**Problem details:** Of the lines below, report only those that contain "agent".

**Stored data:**

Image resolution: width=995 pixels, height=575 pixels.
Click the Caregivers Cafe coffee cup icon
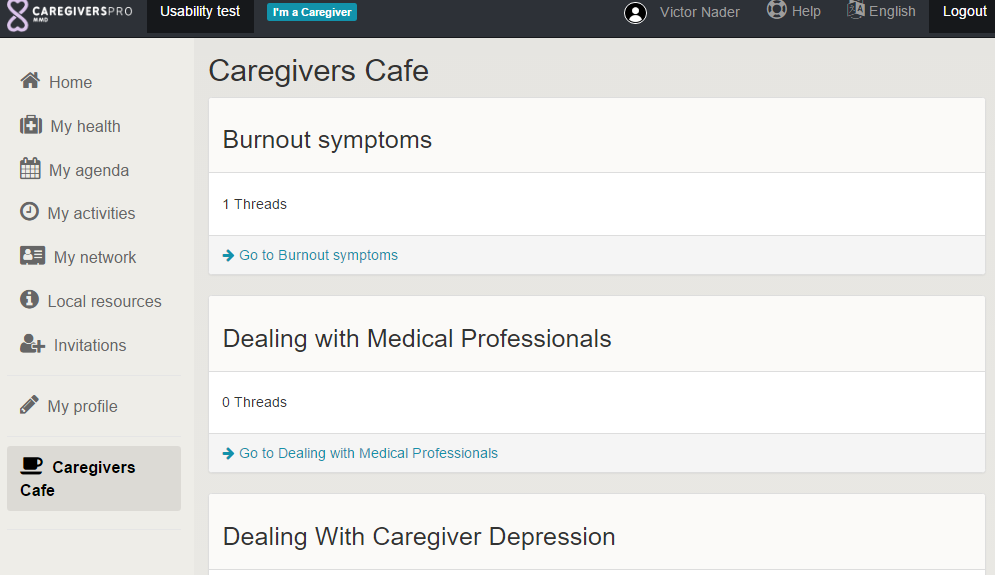click(x=32, y=466)
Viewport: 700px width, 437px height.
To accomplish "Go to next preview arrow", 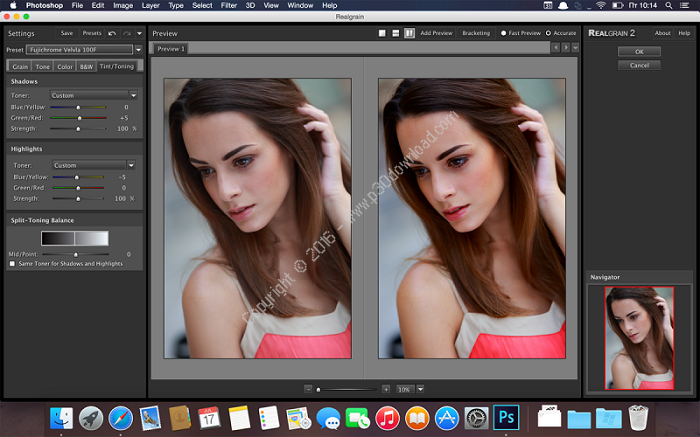I will click(565, 47).
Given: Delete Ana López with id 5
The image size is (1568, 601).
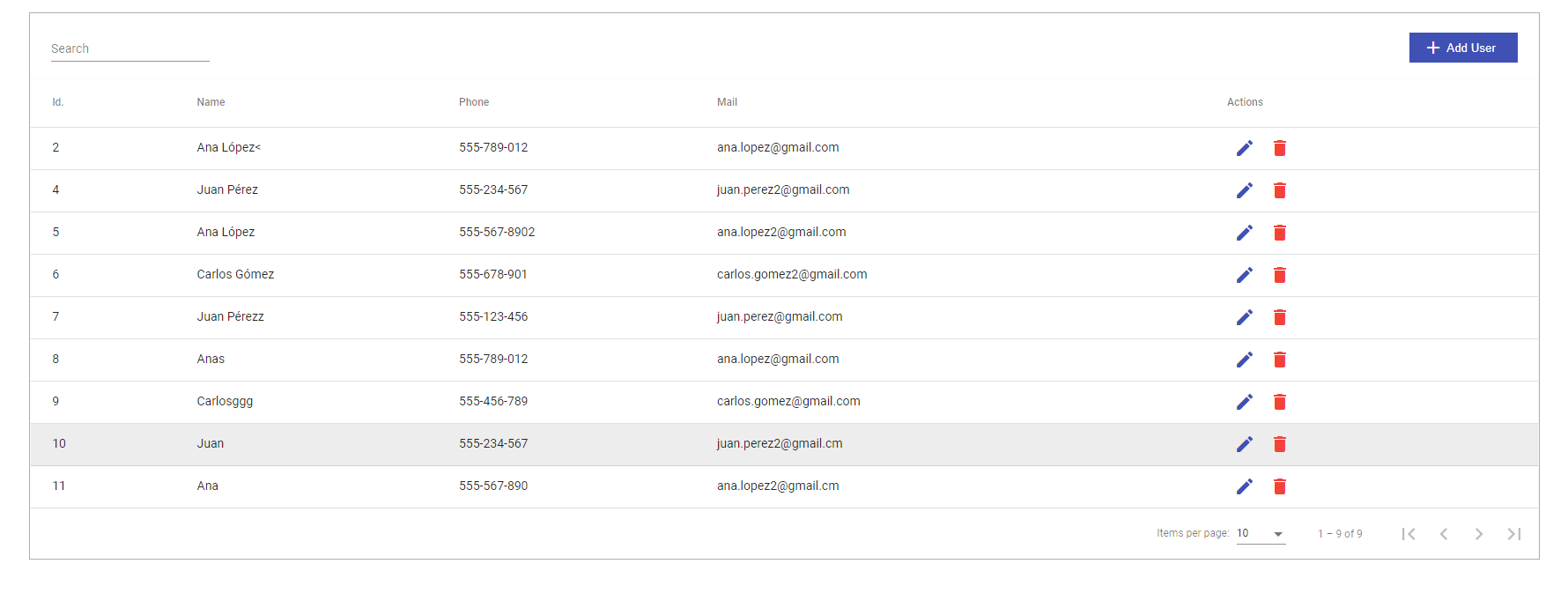Looking at the screenshot, I should (x=1280, y=233).
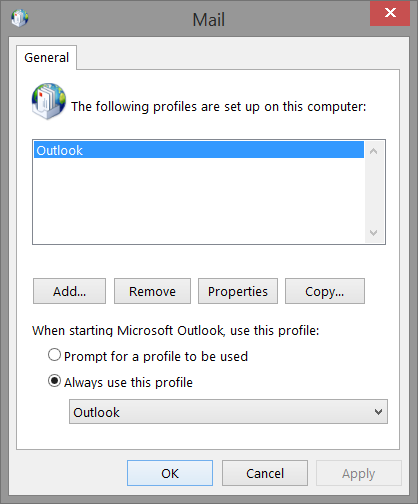Click the Copy... button
The image size is (418, 504).
[x=325, y=291]
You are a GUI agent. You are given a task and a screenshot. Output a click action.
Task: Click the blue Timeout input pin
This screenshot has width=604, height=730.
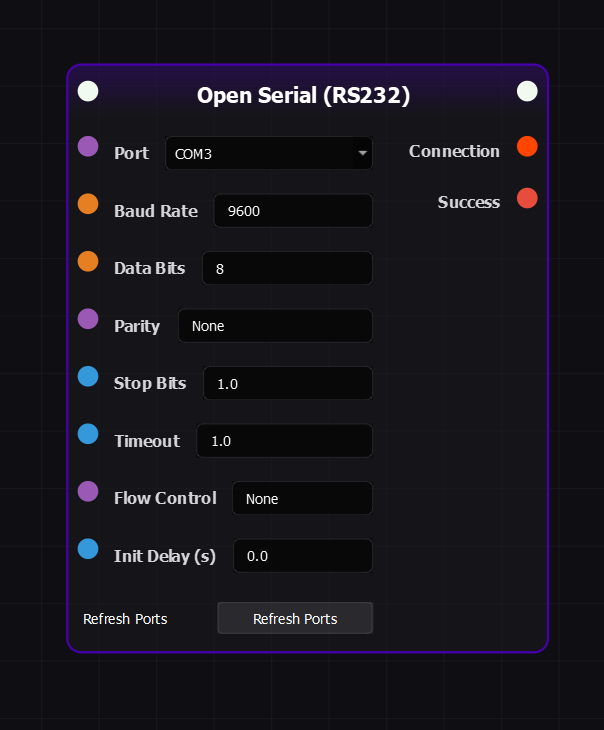[88, 434]

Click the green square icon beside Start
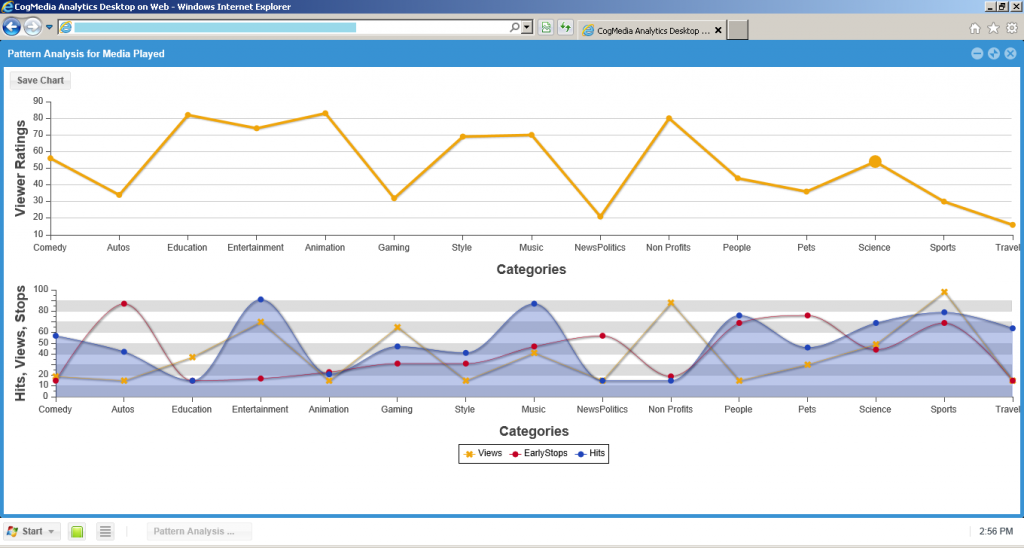coord(77,531)
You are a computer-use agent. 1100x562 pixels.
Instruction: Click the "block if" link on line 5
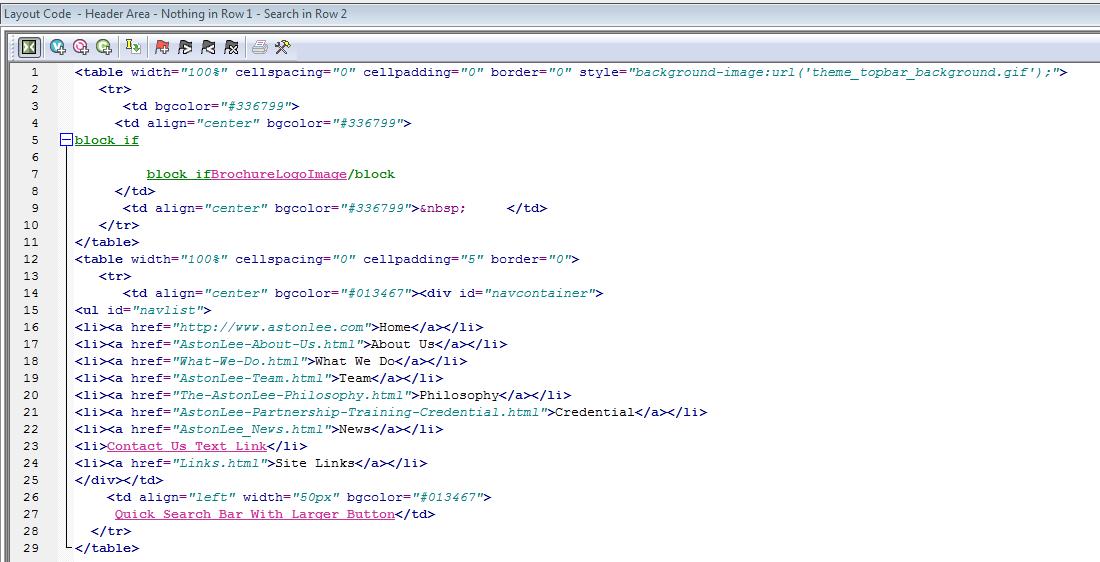point(107,140)
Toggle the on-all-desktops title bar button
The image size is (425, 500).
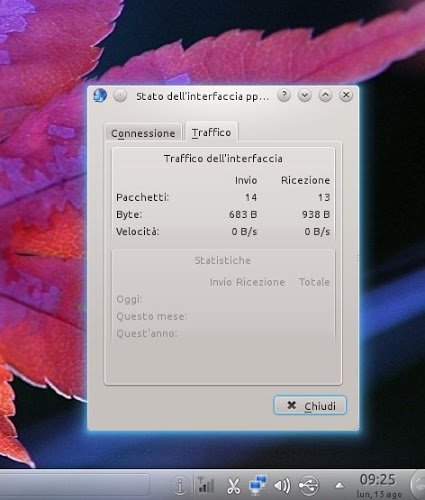pos(120,96)
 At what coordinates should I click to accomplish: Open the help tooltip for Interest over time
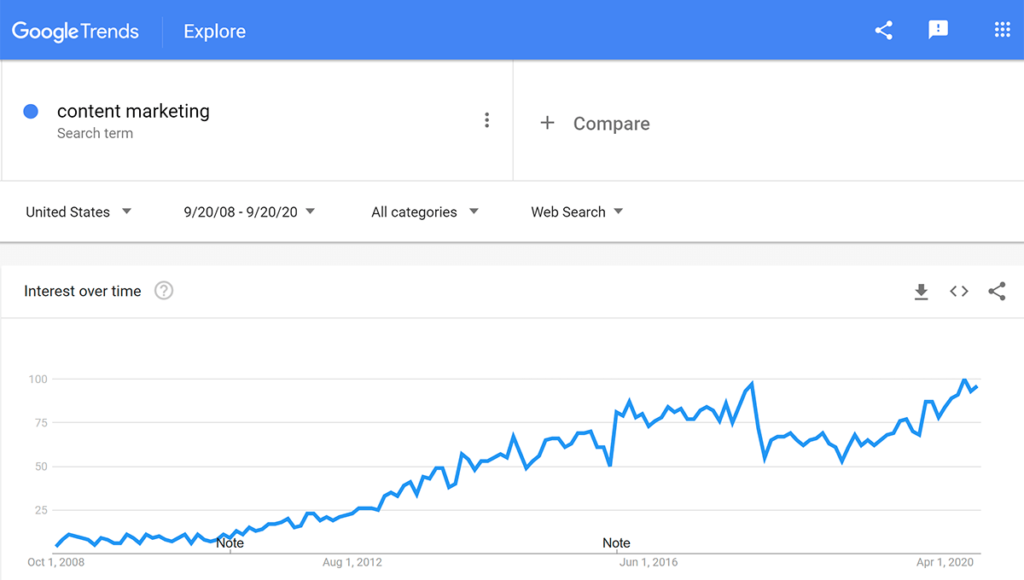166,291
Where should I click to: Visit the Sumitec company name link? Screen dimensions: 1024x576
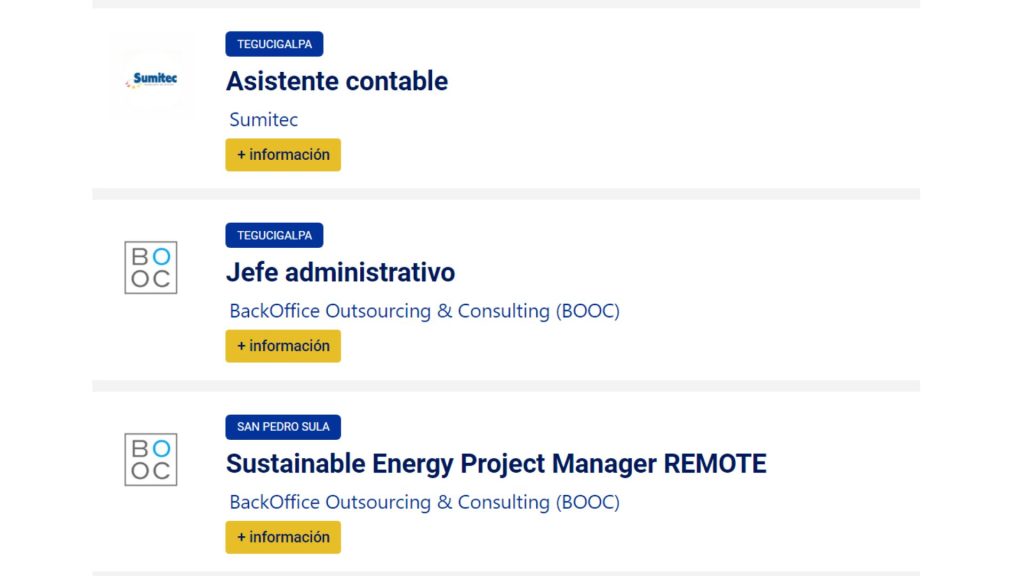coord(264,120)
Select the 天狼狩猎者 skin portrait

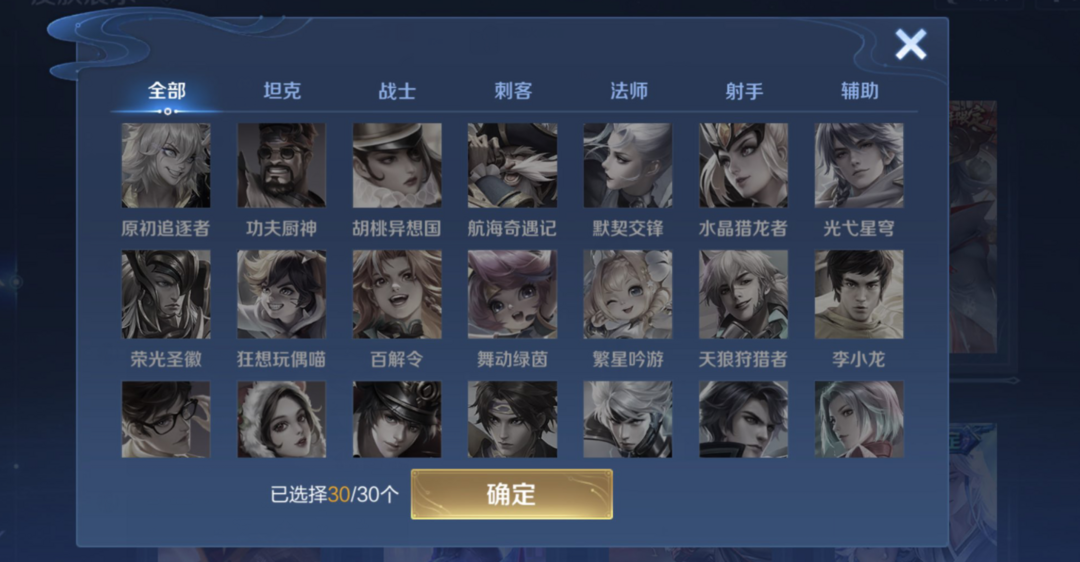pos(744,294)
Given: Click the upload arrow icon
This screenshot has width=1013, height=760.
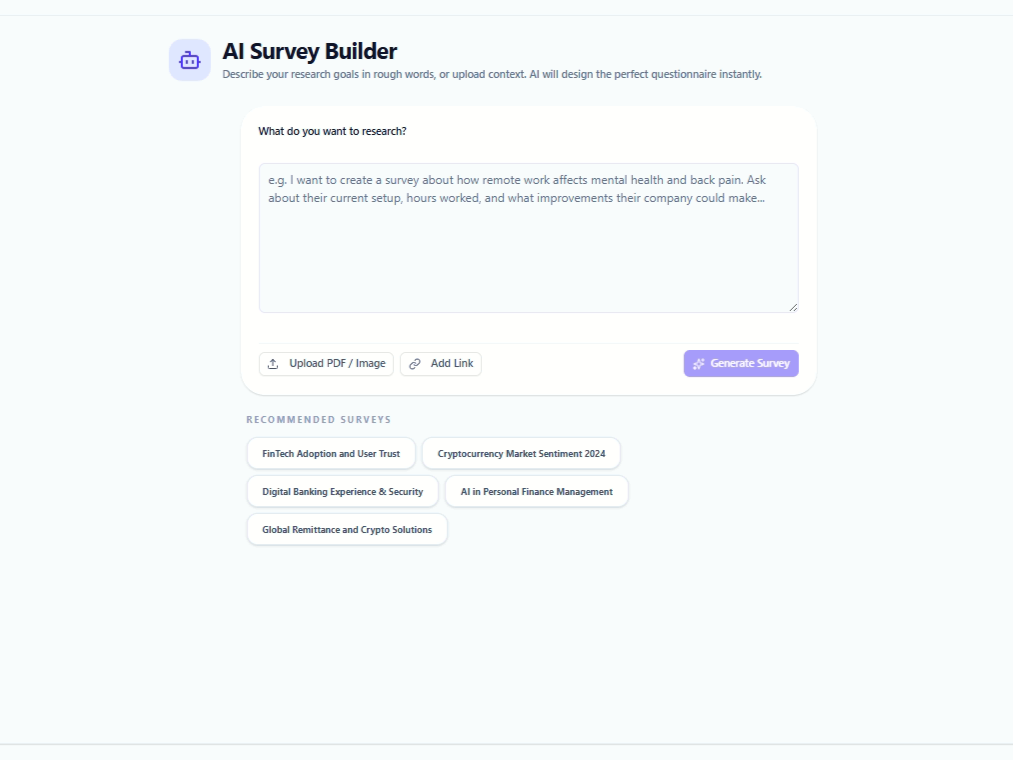Looking at the screenshot, I should (273, 364).

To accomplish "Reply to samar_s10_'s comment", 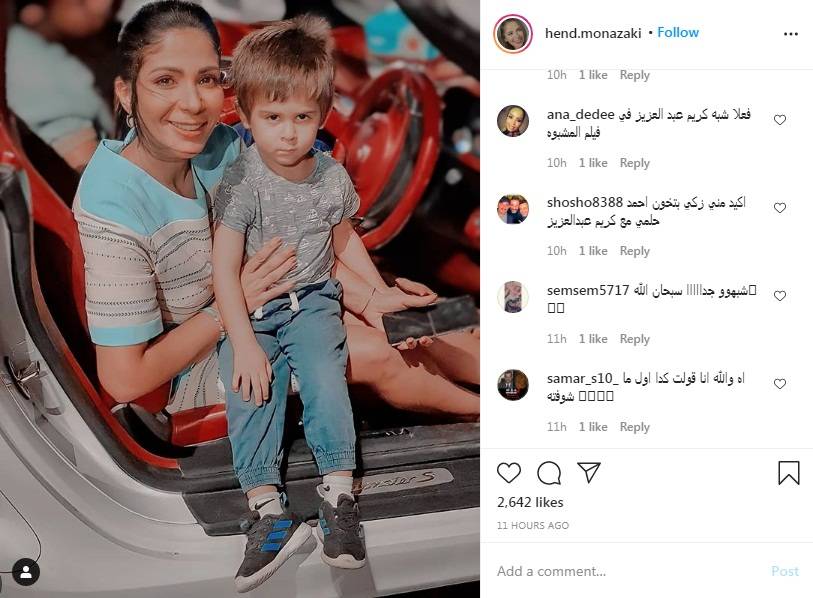I will [635, 427].
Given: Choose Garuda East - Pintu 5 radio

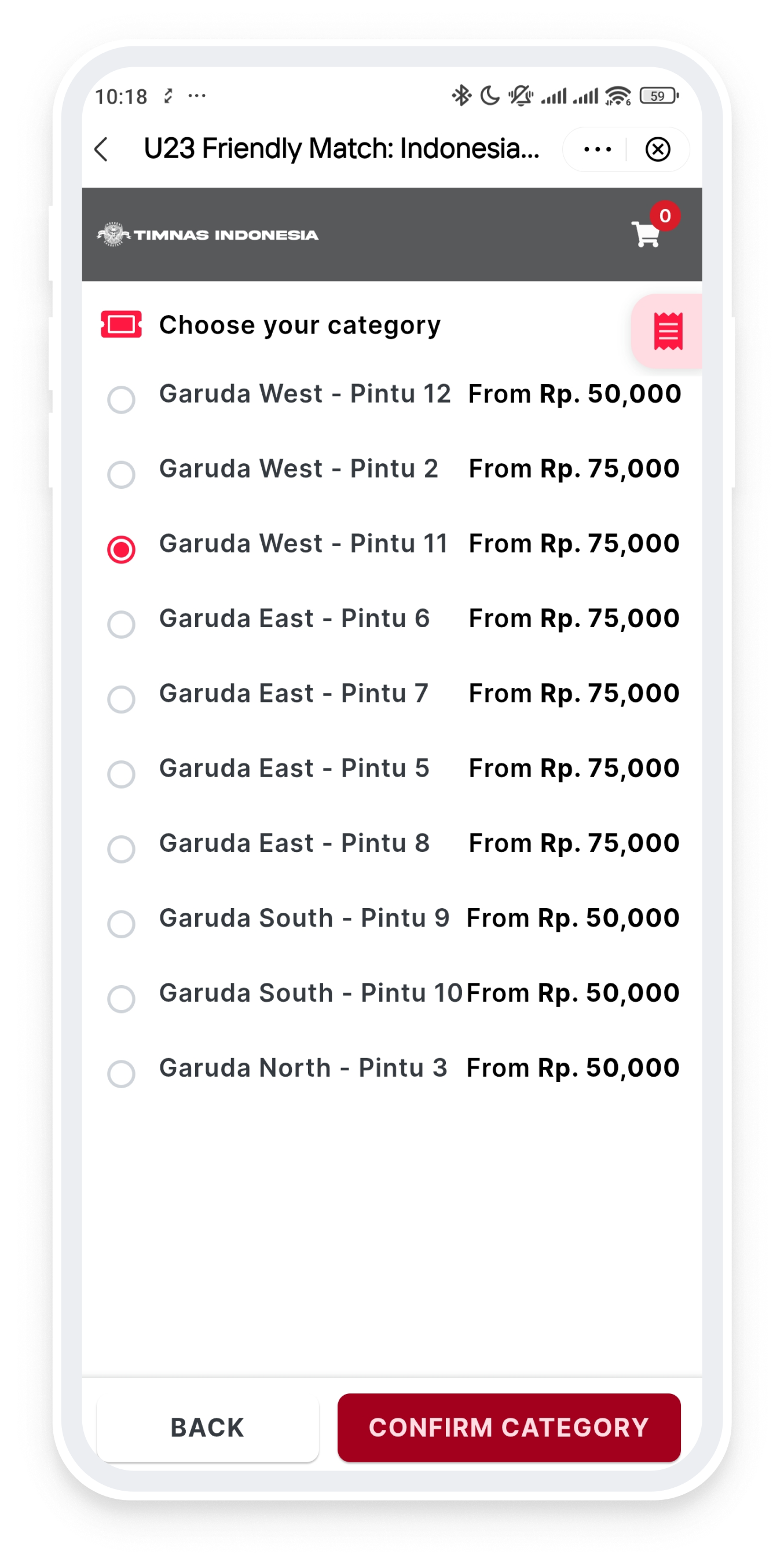Looking at the screenshot, I should point(122,774).
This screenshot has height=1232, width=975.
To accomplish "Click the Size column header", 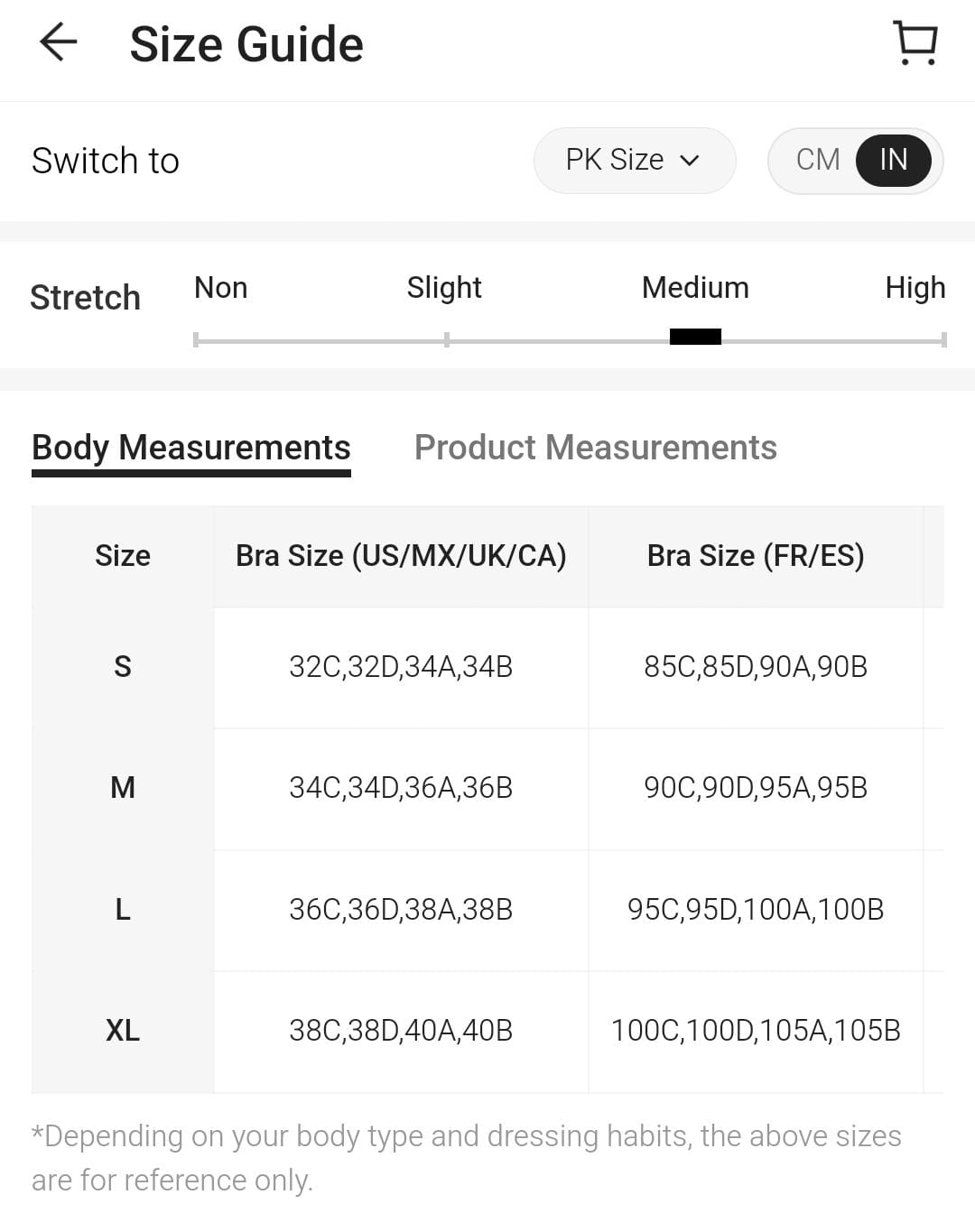I will click(x=123, y=556).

**Task solution:**
You are a GUI agent. You are given a task and a screenshot. Output a click action.
You are a computer-use agent. 1100x562 pixels.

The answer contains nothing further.